Snow patterns in ice-free areas of Greenland play important roles in ecosystems. Within a changing climate, a comprehensive understanding of the snow responses to climate change is of interest to anticipate forthcoming dynamics in these areas. In this study, we analyze the future snowpack evolution of a polar maritime Arctic location, Qeqertarsuaq (Disko Island, Central-Western Greenland). A physically-based snow model (FSM2) is validated and forced with CMIP6 projections for SSP2-4.5 and SSP5-8.5 greenhouse gasses emission scenarios, using two models: CanESM5 and MIROC6. The future snowpack evolution is assessed through four key seasonal (October to May) snow climate indicators: snow depth, snow days, snowfall fraction and ablation rate. Comparison against the observed air temperature for the reference climate period demonstrates superior accuracies for MIROC6 SSP2.4-5, with anomalies at 19 %, compared to CanESM5 SSP5.8-5 (25 %) and CanESM5 SSP2.4-5 (78 %). In terms of precipitation, CanESM5 SSP2.4-5 and SSP2.4-5 exhibit smaller anomalies against the observed data (5 %) in contrast to MIROC6 SSP2.4-5 (15 %) and MIROC6 SSP2.8-5 (17 %). Results demonstrate distinct snowpack responses to climate change depending on the model and emission scenario.
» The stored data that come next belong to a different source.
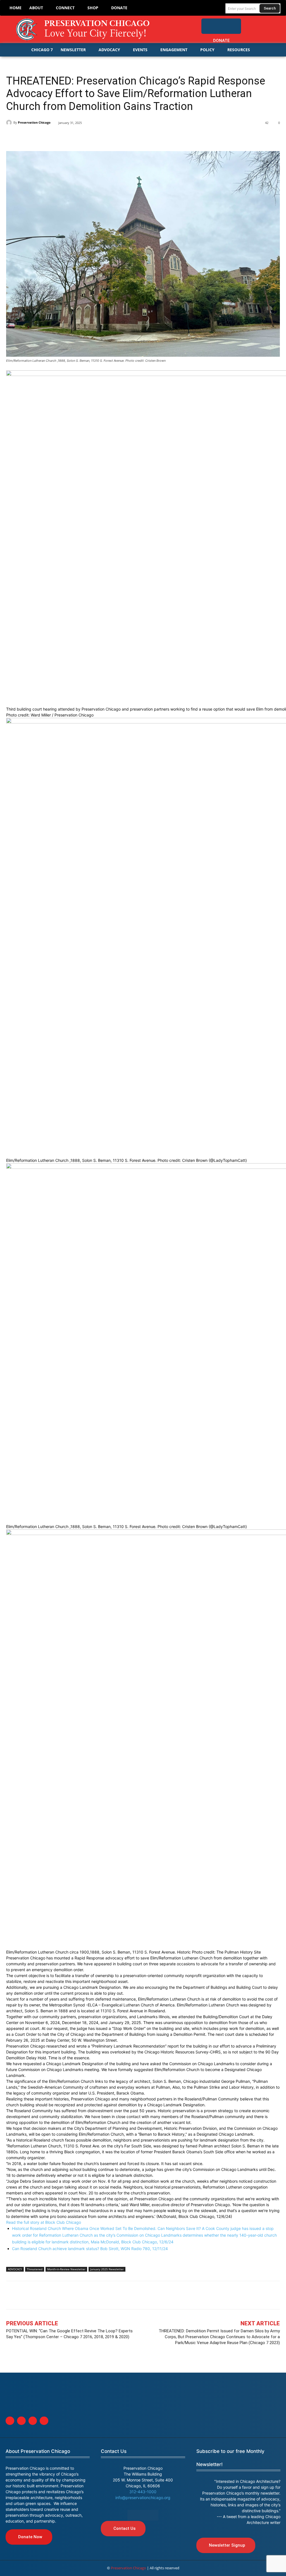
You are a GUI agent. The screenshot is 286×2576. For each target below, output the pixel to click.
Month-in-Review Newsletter (66, 2269)
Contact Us (114, 2451)
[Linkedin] (37, 137)
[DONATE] (221, 26)
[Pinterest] (50, 137)
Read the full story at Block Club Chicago (43, 2222)
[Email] (76, 137)
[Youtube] (44, 2421)
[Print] (88, 137)
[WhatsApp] (63, 137)
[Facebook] (251, 23)
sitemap (142, 2515)
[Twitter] (262, 23)
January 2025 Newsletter (107, 2269)
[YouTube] (275, 34)
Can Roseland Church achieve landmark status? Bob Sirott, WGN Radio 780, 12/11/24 (90, 2248)
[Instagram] (273, 23)
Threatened (34, 2269)
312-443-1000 (142, 2491)
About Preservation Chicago (38, 2451)
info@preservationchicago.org (142, 2497)
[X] (24, 137)
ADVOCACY (15, 2269)
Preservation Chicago (34, 122)
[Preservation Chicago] (84, 29)
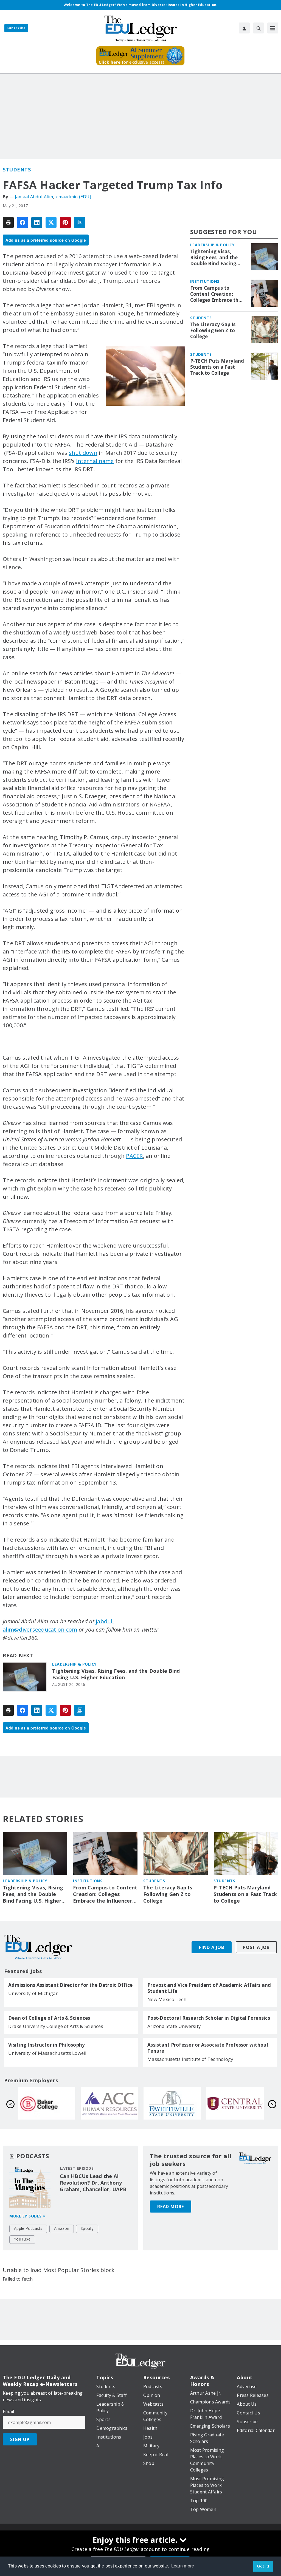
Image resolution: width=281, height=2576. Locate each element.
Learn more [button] (182, 2566)
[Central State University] (109, 2103)
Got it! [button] (263, 2566)
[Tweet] (51, 222)
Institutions (205, 281)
For CanESM5, seasonal snow depth anomalies with respect to the reference period range from - 38 % (SSP2-4.5, 2040-2050 period) to - 74 % (SSP5-8.5, 2090-2100 period). MIROC6 projects lower snowpack reductions, with a decrease ranging from - 38 % (SSP2-4.5, 2040-2050 period) to - 57 % (SSP5-8.5, 2090-2100 period). Similar reductions are anticipated for snowfall and snow days. Changes in the snowpack evolution are primarily driven by positive trends in downwelling longwave radiation and air temperature. The projected increase in precipitation by the mid to late 21st century will lead to more frequent rain-on-snow events, intensifying snowpack melting. These findings help enhance the comprehension of future snow dynamics in the ice-free zones of Greenland, as well as the associated hydrological and ecological changes.